A Cooperativa tinha como um de seus objetivos, desde sua fundação, trazer do Japão, um orientador técnico de industrialização de chá. Conseguiram a vinda, com bom timing, do engenheiro Izumiji. Através dele aprenderam que o chá se faz amassando-se as folhas e fermentando-as, interrompendo o processo em tempo certo, por meio de ar quente. Ultrapassando esse grau, as folhas apodrecem, como de fato estava ocorrendo.

Graças ao trabalho do técnico, a qualidade do chá melhorou e iniciou-se a venda do produto para Argentina, Chile, Holanda, Alemanha e Estados Unidos. A industria de chá pôde respirar aliviada. E a guerra que estourou, em 1939, na Europa, estimulou a exportação.

Todavia, com a entrada do Japão no conflito, este se transformou numa conflagração mundial. E a Cooperativa de Produtores de Chá do Sul de São Paulo foi compulsoriamente liquidada, quando o Brasil entrou na guerra, assim como o cargo de Katsuzo Yamamoto. A fábrica (com a marca de Chá Tupi) continuou a existir, e, anos depois, foi absorvida pela Cooperativa Agrícola de Cotia. Ainda hoje, prossegue.

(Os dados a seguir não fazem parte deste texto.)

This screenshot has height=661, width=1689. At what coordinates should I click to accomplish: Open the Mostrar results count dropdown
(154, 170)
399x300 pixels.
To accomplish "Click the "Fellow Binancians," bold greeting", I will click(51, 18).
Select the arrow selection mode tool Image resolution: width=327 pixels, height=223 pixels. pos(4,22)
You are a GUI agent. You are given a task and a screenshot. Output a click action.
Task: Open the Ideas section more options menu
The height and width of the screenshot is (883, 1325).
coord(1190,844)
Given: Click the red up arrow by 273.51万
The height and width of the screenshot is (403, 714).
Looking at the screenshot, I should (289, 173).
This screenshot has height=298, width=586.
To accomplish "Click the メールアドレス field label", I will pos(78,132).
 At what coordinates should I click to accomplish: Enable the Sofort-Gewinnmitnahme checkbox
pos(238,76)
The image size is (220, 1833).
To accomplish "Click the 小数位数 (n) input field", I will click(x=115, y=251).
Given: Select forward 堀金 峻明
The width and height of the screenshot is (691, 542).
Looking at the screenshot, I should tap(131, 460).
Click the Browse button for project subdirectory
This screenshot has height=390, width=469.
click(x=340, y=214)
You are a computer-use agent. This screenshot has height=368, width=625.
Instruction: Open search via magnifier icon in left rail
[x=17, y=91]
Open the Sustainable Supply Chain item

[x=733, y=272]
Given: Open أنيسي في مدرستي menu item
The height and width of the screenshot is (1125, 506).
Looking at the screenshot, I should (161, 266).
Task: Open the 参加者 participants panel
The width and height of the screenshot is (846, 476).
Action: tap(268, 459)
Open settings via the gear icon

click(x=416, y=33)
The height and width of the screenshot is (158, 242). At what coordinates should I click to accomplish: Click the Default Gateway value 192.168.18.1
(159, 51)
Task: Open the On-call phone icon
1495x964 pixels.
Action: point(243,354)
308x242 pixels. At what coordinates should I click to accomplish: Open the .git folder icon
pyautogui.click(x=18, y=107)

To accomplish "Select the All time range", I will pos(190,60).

Desde o momento da liquidação de seu negócio, precisava descobrir um novo meio de vida. Felizmente, por gentileza e colaboração de Masaki Kitagawa, de São Roque, começou a venda de cebolas por comissão; e com apoio e orientação de Katsuki Nishimura, então diretor do Departamento de Vendas da Cooperativa Agrícola de Cotia, lançou-se no negócio de compra de batatas-sementes. E por causa dessas circunstâncias, acabou se transformando em atacadista de batata, atividade de que, afinal, iria viver durante mais de dez anos. Este comércio lhe pareceu o ganha-pão mais indicado para um moço – com pouco capital. Nesse negócio decide-se a sorte mediante a venda imediata das batatas ou então deixa-las apodrecer. Como a cotação varia muito rapidamente e a transação exige giro veloz de capital, há muitas possibilidades de lucro e também grandes riscos de perda. Por sorte, contava com bons clientes na zona produtora, assim como jovens e excelentes colaboradores. Por isso conseguiu o capital necessário para começar uma nova atividade: importação de artigos japoneses. Posteriormente , transferiu o negócio atacadista de produtos agrícolas a seus colaboradores e começou uma indústria de lâmpadas especiais. Foi no ano de 1955, quando o Brasil iniciava sua política de substituição de importações. Com a finalidade de nacionalizar a produção de lâmpadas de Natal e de decoração, até então importadas, inaugurou, em 1958, a Indústria de Lâmpadas Sadokin S.A., mediante joint-venture, com a sua cliente Sociedade Anônima Sadoshima Kinzoku, do Japão.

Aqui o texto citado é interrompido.